Two studies published online Nov. 3 in Cancer Epidemiology, Biomarkers & Prevention may dissolve the long standing concern that low cholesterol levels may lead to a higher risk of cancer.
Jiyoung Ahn, Ph.D., from the National Institutes of Health in Bethesda, Md., and colleagues examined the association between serum total and high-density lipoprotein (HDL) cholesterol and cancer risk in 29,093 men.
During 18 years of follow-up, they found a lower risk of cancer overall in men with higher total serum cholesterol and higher HDL cholesterol.
However, the association of higher total cholesterol and cancer risk disappeared if cancers diagnosed during the first nine years of follow-up were excluded, "indicating that lower serum cholesterol may be a marker of existing malignancy and not a causal factor," the authors write.

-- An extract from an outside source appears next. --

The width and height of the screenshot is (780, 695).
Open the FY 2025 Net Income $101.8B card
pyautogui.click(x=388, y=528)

Elizabeth A. Platz, from the Johns Hopkins Bloomberg School of Public Health in Baltimore, and colleagues examined the association between serum Cholesterol and prostate cancer risk in 5,586 men who had been randomly assigned to the placebo arm of a clinical trial.

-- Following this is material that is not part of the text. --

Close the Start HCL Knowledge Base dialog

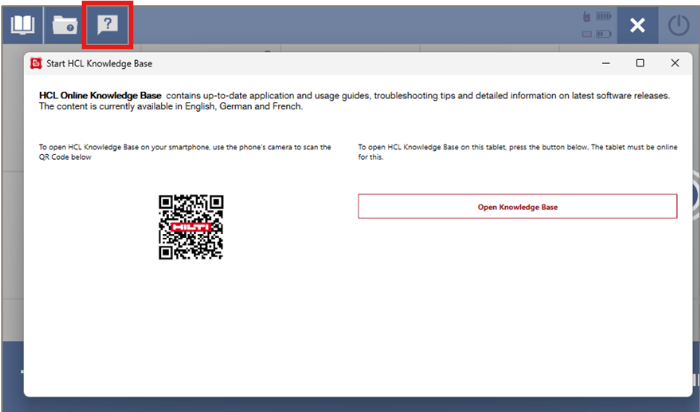tap(675, 63)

They found that men with low cholesterol had a lower risk of high-grade prostate cancer (Gleason score, eight to 10; odds ratio, 0.41) but not prostate cancer overall or lower grade disease.
Results from the first study "clearly show that low total cholesterol is unlikely to increase risk of cancer," write the authors of an accompanying editorial.
Results from the second study suggest that "analyses to replicate the association between low total cholesterol and reduced risk of high-grade prostate cancer are well justified."